Василинка зашушукалась с Настей, нетерпеливо поглядывая по сторонам. За вербами садилось в лиловой дымке багровое отяжелевшее солнце. Мокрая земля запахла корневищами трав. На мгновение у горизонта заиграла в облаках лучистая дорога. Свет залил все вокруг: деревья, кровли хат, ветряки на взгорке. И даже одинокая влажная травинка на обочине грядки вспыхнула ярким зеленым пламенем.
— А Оксана где ваша? — спросила Василинка.
— Скоро придет… Да вон она, около хаты.
Оксана, старшая дочь председателя колхоза, старательно очищала у порога грязь с сапог. Настя поманила се рукой.
— Новость еще не слыхала? Петро приезжает, — лукаво произнесла Василинка. — Завтра, — добавила она, замирая от счастья.
Оксана пытливо, с недоверием глядела на девчонок.
— А вы не привираете? — спросила она подозрительно.
— «Привираете». Здравствуйте! — обиделась Василинка. — Батько на вокзал завтра едут.
Настя хитро усмехнулась:
— Что же ты покраснела, голубко?
— Ничего я не покраснела, — с замешательством сказала Оксана.
— Ой, лышечко! Еще и отказывается… Глянь, чисто пион.
— Вот привязалась! Ты своими глупостями кого хочешь в краску вгонишь.
Глаза Насти сузились. Не так-то легко было отделаться от нее.
— Куда же ты теперь Лешку своего денешь? — с ухмылкой спросила она — Поперебивает ему, несчастненькому, ножки Петрусь-сердце.
— Мелешь ты черт-те что, — с досадой сказала Оксана. Сердито нахмурившись, она сорвала былинку, зажала ее в зубах. Скинув черный, с кумачовыми розами платок, пошла в хату.

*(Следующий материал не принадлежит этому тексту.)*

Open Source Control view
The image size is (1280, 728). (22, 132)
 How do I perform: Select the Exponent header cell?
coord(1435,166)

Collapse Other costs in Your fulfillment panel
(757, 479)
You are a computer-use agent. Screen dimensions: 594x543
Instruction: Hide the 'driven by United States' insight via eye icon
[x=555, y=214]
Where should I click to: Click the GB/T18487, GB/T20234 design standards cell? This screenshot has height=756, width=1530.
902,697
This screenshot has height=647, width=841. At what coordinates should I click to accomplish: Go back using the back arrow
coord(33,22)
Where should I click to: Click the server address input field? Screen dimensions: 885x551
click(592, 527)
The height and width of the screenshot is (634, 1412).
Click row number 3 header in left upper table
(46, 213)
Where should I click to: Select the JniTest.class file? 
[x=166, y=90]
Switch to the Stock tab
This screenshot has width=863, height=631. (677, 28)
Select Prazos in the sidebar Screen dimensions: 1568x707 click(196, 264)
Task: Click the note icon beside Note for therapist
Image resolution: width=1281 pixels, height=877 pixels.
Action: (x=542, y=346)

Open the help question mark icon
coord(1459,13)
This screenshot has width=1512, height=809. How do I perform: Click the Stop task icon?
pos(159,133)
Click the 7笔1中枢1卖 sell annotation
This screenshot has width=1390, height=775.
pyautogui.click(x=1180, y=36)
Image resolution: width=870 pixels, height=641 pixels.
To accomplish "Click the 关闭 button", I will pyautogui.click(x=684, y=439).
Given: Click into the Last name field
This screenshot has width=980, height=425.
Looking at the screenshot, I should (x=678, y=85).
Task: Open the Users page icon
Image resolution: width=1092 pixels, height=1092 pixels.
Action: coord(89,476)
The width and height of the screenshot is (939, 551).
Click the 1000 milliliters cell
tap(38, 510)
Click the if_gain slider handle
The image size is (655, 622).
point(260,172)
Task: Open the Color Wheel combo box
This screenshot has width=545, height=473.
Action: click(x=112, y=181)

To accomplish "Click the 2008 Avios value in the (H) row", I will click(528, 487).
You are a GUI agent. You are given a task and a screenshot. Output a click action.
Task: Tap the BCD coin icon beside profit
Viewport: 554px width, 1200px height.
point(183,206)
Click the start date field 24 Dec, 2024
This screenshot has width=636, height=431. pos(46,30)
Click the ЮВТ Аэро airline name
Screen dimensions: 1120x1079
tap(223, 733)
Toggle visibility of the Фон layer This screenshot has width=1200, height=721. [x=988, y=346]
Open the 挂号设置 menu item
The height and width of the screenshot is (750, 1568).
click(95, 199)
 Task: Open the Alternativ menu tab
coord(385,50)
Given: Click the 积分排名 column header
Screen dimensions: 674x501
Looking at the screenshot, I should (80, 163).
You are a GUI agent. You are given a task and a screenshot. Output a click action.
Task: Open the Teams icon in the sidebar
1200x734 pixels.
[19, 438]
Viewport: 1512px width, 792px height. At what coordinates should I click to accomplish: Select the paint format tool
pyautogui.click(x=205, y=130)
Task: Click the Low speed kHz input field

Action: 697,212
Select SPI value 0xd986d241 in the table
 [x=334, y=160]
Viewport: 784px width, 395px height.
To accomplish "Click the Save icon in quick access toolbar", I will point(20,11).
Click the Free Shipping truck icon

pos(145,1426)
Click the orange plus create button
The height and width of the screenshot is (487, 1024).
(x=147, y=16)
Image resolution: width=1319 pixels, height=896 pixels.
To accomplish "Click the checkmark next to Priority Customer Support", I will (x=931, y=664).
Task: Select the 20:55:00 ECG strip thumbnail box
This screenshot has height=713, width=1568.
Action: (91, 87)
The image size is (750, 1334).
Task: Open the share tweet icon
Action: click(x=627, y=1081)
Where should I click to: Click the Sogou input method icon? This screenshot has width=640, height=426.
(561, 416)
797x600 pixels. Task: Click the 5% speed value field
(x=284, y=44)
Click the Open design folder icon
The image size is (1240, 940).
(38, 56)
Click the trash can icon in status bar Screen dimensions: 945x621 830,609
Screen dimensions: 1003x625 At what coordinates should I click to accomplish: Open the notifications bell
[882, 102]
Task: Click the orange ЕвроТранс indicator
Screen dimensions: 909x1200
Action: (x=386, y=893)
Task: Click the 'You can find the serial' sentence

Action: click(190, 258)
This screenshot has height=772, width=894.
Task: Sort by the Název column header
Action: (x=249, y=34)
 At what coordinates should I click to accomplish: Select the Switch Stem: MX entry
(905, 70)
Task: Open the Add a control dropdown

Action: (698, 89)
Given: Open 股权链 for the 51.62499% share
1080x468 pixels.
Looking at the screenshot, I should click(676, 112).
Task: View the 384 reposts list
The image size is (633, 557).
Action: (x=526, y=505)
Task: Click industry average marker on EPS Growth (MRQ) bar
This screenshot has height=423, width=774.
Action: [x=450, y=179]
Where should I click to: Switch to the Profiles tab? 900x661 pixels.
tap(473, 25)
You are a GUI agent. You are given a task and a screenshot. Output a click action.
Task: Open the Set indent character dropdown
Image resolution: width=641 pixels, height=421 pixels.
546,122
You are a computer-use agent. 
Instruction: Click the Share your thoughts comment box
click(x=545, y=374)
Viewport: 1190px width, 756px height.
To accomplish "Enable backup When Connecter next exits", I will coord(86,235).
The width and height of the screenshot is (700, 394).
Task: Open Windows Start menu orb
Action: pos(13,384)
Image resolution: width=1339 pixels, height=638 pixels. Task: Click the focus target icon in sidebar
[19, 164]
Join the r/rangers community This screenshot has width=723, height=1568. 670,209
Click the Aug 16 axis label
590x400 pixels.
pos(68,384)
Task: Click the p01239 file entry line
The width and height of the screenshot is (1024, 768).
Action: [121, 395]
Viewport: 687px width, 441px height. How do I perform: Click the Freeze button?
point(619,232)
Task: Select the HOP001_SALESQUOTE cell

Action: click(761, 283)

В маленькой боковой комнатке у распахнутого окошка чуть вздрагивали от ветерка полотняные рушники. На них еще руками матери были вышиты по канве красные и черные петухи, пожелания «Доброго ранку». Перед замужеством дивчата просиживают за таким рукоделием долгие зимние вечера. Потом всю жизнь напоминают крутогрудые петухи о беспечной девичьей поре.
В углу, на столике, под репродукцией репинской картины «Запорожцы», которую привез в прошлом году из Киева отец, лежала аккуратная стопка книг, стояли прикрытые марлей склянки и баночки. В селе Оксану шутя прозвали «докторшей»; еще подростком была она одной из первых в санкружке, научилась оказывать первую лечебную помощь.
Бросив на стол платок, Оксана поправила перед зеркалом темную, с рыжеватым отливом косу, дважды обвивавшую голову. Синие глаза ее улыбнулись своему отражению: «Не узнает, совсем еще девчонкой была…»
Оксана села на лежанку, устланную цветастым рядном, порылась в своем сундучке, достала несколько фотографий и разложила их на коленях.
На одной — Петро Рубанюк среди сельских хлопцев-комсомольцев. Руки у всех вытянуты по швам, мальчишеские лица напряжены. Петро уткнул палец в развернутую книгу, а глаза его впились в аппарат. Снимались парни впервые.
Другой снимок Петро привез как-то из Москвы. Снялся он с товарищами-студентами после окончания второго курса Тимирязевки. Тот же вьющийся чуб, простая косоворотка под пиджаком. Но уже другой, не простодушный сельский парень смотрел с фотографии дерзкими, веселыми глазами.
Оксана, низко склонившись, разглядывала снимки. Все еще не верилось, что Петро завтра будет в Чистой Кринице.